YOUR TASK
Copy all of the material below line for line, keeping every character unchanged.

(Rows of pointing data)

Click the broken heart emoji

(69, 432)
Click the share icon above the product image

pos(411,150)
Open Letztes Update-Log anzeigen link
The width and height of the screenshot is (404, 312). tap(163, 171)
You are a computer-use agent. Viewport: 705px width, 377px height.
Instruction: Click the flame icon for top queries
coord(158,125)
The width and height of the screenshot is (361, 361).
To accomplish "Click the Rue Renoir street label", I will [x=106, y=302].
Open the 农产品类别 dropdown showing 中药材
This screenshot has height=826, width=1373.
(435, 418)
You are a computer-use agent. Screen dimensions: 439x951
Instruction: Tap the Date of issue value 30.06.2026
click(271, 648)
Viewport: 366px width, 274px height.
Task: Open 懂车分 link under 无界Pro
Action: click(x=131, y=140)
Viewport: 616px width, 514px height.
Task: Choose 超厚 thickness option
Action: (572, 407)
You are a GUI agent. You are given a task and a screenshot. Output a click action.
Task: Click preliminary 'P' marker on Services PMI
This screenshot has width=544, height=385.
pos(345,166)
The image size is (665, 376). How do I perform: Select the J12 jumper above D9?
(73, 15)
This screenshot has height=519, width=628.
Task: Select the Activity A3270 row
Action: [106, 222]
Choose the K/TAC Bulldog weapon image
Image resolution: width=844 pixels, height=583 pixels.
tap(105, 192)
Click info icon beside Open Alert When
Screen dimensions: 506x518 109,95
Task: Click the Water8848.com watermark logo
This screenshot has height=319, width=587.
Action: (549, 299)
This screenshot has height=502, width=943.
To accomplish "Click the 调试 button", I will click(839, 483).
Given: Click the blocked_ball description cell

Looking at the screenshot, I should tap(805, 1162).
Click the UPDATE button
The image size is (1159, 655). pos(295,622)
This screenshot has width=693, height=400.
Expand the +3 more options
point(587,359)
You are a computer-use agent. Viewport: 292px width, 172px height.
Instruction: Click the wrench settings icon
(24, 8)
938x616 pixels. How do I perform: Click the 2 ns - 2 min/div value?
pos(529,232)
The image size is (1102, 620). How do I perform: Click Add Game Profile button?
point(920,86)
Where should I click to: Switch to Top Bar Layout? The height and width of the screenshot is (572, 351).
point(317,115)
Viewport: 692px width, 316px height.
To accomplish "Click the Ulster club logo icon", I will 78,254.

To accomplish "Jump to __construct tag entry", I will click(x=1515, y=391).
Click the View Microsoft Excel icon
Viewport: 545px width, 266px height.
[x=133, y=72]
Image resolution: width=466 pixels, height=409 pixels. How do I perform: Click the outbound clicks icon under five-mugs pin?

OUTPUT
Click the broken heart emoji

(69, 432)
Click the share icon above the product image

pos(411,150)
Open Letztes Update-Log anzeigen link
The width and height of the screenshot is (404, 312). tap(163, 171)
You are a computer-use agent. Viewport: 705px width, 377px height.
Instruction: Click the flame icon for top queries
coord(158,125)
The width and height of the screenshot is (361, 361).
To accomplish "Click the Rue Renoir street label", I will [x=106, y=302].
Open the 农产品类别 dropdown showing 中药材
This screenshot has height=826, width=1373.
(435, 418)
You are a computer-use agent. Screen dimensions: 439x951
Instruction: Tap the Date of issue value 30.06.2026
click(271, 648)
Viewport: 366px width, 274px height.
Task: Open 懂车分 link under 无界Pro
Action: click(x=131, y=140)
Viewport: 616px width, 514px height.
Task: Choose 超厚 thickness option
Action: (572, 407)
You are a GUI agent. You are given a task and a screenshot. Output a click action.
Task: Click preliminary 'P' marker on Services PMI
This screenshot has width=544, height=385.
pos(345,166)
The image size is (665, 376). How do I perform: Select the J12 jumper above D9?
(73, 15)
This screenshot has height=519, width=628.
Task: Select the Activity A3270 row
Action: [106, 222]
Choose the K/TAC Bulldog weapon image
Image resolution: width=844 pixels, height=583 pixels.
tap(105, 192)
Click info icon beside Open Alert When
Screen dimensions: 506x518 109,95
Task: Click the Water8848.com watermark logo
This screenshot has height=319, width=587.
Action: (549, 299)
This screenshot has height=502, width=943.
To accomplish "Click the 调试 button", I will click(839, 483).
Given: Click the blocked_ball description cell

Looking at the screenshot, I should tap(805, 1162).
Click the UPDATE button
The image size is (1159, 655). pos(295,622)
This screenshot has width=693, height=400.
Expand the +3 more options
point(587,359)
You are a computer-use agent. Viewport: 292px width, 172px height.
Instruction: Click the wrench settings icon
(24, 8)
938x616 pixels. How do I perform: Click the 2 ns - 2 min/div value?
pos(529,232)
The image size is (1102, 620). How do I perform: Click Add Game Profile button?
point(920,86)
Where should I click to: Switch to Top Bar Layout? The height and width of the screenshot is (572, 351).
point(317,115)
Viewport: 692px width, 316px height.
To accomplish "Click the Ulster club logo icon", I will 78,254.

To accomplish "Jump to __construct tag entry", I will click(x=1515, y=391).
Click the View Microsoft Excel icon
Viewport: 545px width, 266px height.
[x=133, y=72]
Image resolution: width=466 pixels, height=409 pixels. How do I perform: Click the outbound clicks icon under five-mugs pin?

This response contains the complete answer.